**Objective**
Print every line of the records below without changing anything.

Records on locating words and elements
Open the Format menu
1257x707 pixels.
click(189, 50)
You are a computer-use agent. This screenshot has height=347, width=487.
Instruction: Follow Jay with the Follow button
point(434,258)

**Output below**
Open the Format menu
1257x707 pixels.
click(189, 50)
You are a computer-use agent. This screenshot has height=347, width=487.
Instruction: Follow Jay with the Follow button
point(434,258)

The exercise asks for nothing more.